LVT is an approach to property taxation that places all or most of the tax burden on land values, leaving the value of improvements (like people’s homes and businesses) completely or largely untaxed. LVT can be implemented using current assessment data, so “start up” costs and timelines are minimal. This tax policy is usually more progressive than a traditional property tax, and has been shown in recent academic studies to produce a variety of positive outcomes, including increased residential and commercial real estate values, reductions in rates of tax delinquency, and infill development combined with reduced pressure for new development at the periphery, all without diminishing overall tax revenues to the City.
Research Methods
The findings presented here are based on the most recent tax assessment data for Richmond. CPTR researchers accessed these data as a GIS shapefile from the City’s open site in July, 2021, and using mapping and statistical software, identified the property-class level effects of moving from the current property tax structure to an LVT. Additional studies are required to determine parcel-level impacts; tax progressivity; opportunities to reduce other local, deadweight loss-inducing taxes through adoption of an LVT; and other, place-specific effects of interest. CPTR researchers are prepared to conduct these additional studies with input and support from municipal partners in Richmond.
Research Findings
The analysis described here was designed to be revenue neutral, ensuring that while the sources of the tax dollars may shift under an LVT, revenue totals do not.
In 2020, Richmond’s total property tax revenue was just over $338M. This sum is raised by applying the City’s property tax rate of 1.2% to the assessed value of the structures (which constitute about 74% of total property value in the jurisdiction) and land (the remaining 26%). As Table 11 makes clear, shifting to a land value tax would yield appreciable benefits to residents, saving them nearly $6 million under a 50% LVT scenario, and over $19 million if 100% of revenues were generated through a tax on land. Commercial and industrial property owners will realize a modest savings (~$600K at 100% LVT) under these alternate taxing scenarios.
Conclusion
As CPTR’s preliminary analysis demonstrates, adoption of an LVT would yield tax savings for residents, while forcing the owners of vacant land to pay their fair share, incentivizing them to make the improvements necessary to warrant the higher holding costs of their properties, or sell to someone willing to make those much-needed investments in the City.

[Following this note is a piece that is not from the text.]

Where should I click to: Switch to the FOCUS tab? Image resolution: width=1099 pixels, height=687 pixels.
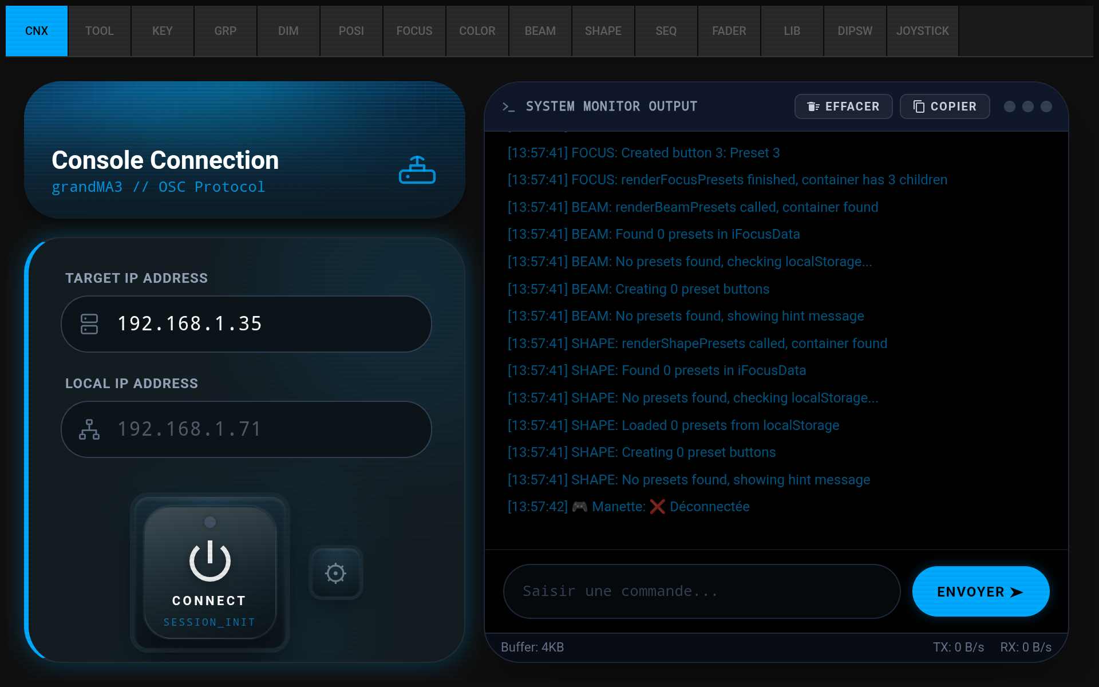pos(414,31)
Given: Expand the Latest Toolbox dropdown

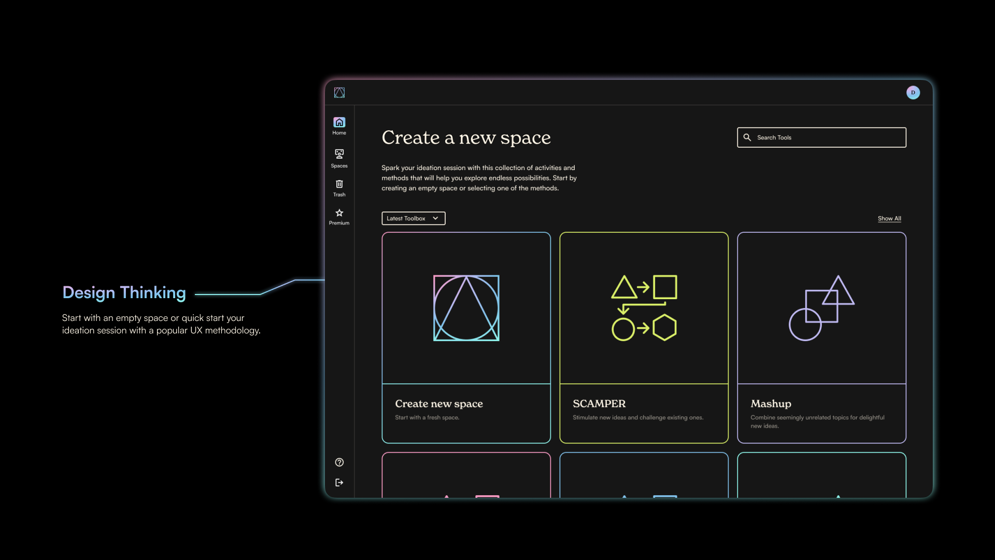Looking at the screenshot, I should [x=406, y=218].
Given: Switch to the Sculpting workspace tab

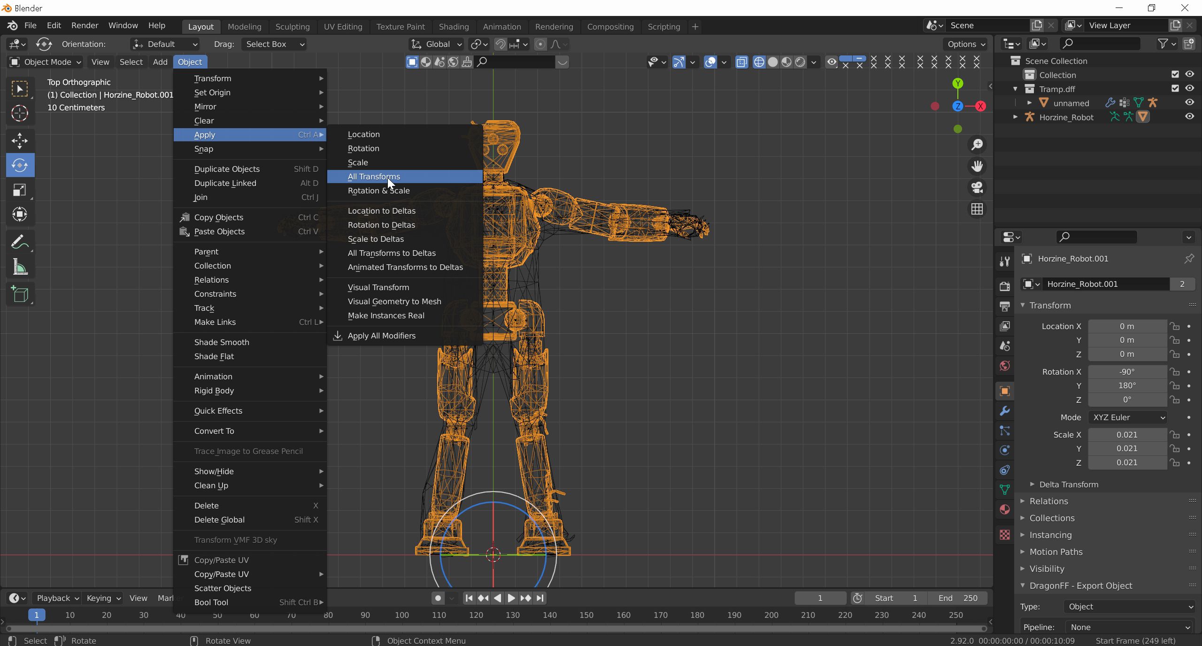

It should be noted that the findings presented here are preliminary. Additional studies are required to determine parcel-level impacts; tax progressivity; opportunities to reduce other local, deadweight loss-inducing taxes through adoption of an LVT; and other, place-specific effects of interest. CPTR researchers are prepared to conduct these additional studies with input and support from the City of Richmond.
Table 1 does not include data on a handful of property classes, such as “institutional,” “null,” and “public open space,” which represent very small segments of the overall taxable population. This (intentional) omission results in table totals which do not zero out.